Witold Pedrycz is Professor and Canada Research Chair (CRC) in Computational Intelligence in the Department of Electrical and Computer Engineering, University of Alberta, Edmonton, Canada. He is also with the Systems Research Institute of the Polish Academy of Sciences, Warsaw, Poland. He holds an appointment of special professorship in the School of Computer Science, University of Nottingham, UK. In 2009 Dr. Pedrycz was elected a foreign member of the Polish Academy of Sciences. In 2012 he was elected a Fellow of the Royal Society of

Canada. Witold Pedrycz has been a member of numerous program committees of IEEE conferences in the area of fuzzy sets and neurocomputing. In 2007 he received a prestigious Norbert Wiener award from the IEEE Systems, Man, and Cybernetics Council. He is a recipient of the IEEE Canada Computer Engineering Medal 2008. In 2009 he has received a Cajastur Prize for Soft Computing from the European Centre for Soft Computing for pioneering and multifaceted contributions to Granular Computing.

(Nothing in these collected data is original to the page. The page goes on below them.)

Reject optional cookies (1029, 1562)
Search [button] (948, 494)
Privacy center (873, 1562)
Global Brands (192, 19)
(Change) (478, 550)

In 2013 has was awarded a Killam Prize. In the same year he received a Fuzzy Pioneer Award 2013 from the IEEE Computational Intelligence Society.

His main research directions involve Computational Intelligence, fuzzy modeling and Granular Computing, knowledge discovery and data mining, fuzzy control, pattern recognition, knowledge-based neural networks, relational computing, and Software Engineering. He has published numerous papers in this area. He is also an author of 15 research monographs covering various aspects of Computational Intelligence, data mining, and Software Engineering.